Frank Stronach paid a visit to George Brown College last month. Usually billionaires tend to visit places such as the University of Toronto or York, but Stronach chose George Brown to highlight the importance of the trades in our economy, an importance often overlooked in favour of more prestigious professions such as law and medicine.
"The college has a long and proud tradition of educating for skilled trades," says Nancy Sherman, the dean of the college’s Centre for Construction and Engineering Technologies. "We regularly have information sessions and we can fill a classroom of 50 to 100 with people interested in getting into a trade."
Sherman says for a program like heating and air conditioning, there are "a couple of hundred" people on the waiting list every January and September, with a current limit of 100 to 150.
This is just the tip of the trades and apprenticeships iceberg in Ontario though. She says there are about 120,000 apprenticeships in 160 trades across the province.
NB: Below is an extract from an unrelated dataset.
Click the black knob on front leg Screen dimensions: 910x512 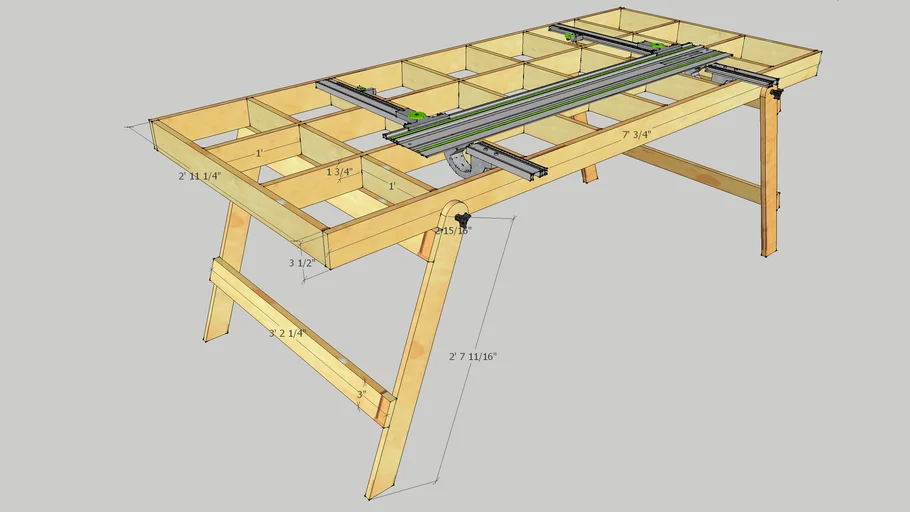[x=462, y=218]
For Stronach’s talk, some of Sherman’s students made a solid aluminum block to present to him, in honour of his own first assignment as a tool and die apprentice just blocks from the college’s Casa Loma campus.
"He was very proud of his education as a tradesman," Sherman says of Stronach’s talk, for which he had an audience of about 250 mostly students, but also including other trades luminaries such as Tridel CEO Leo Delzotto. "He thought that everybody should work at some point with their hands."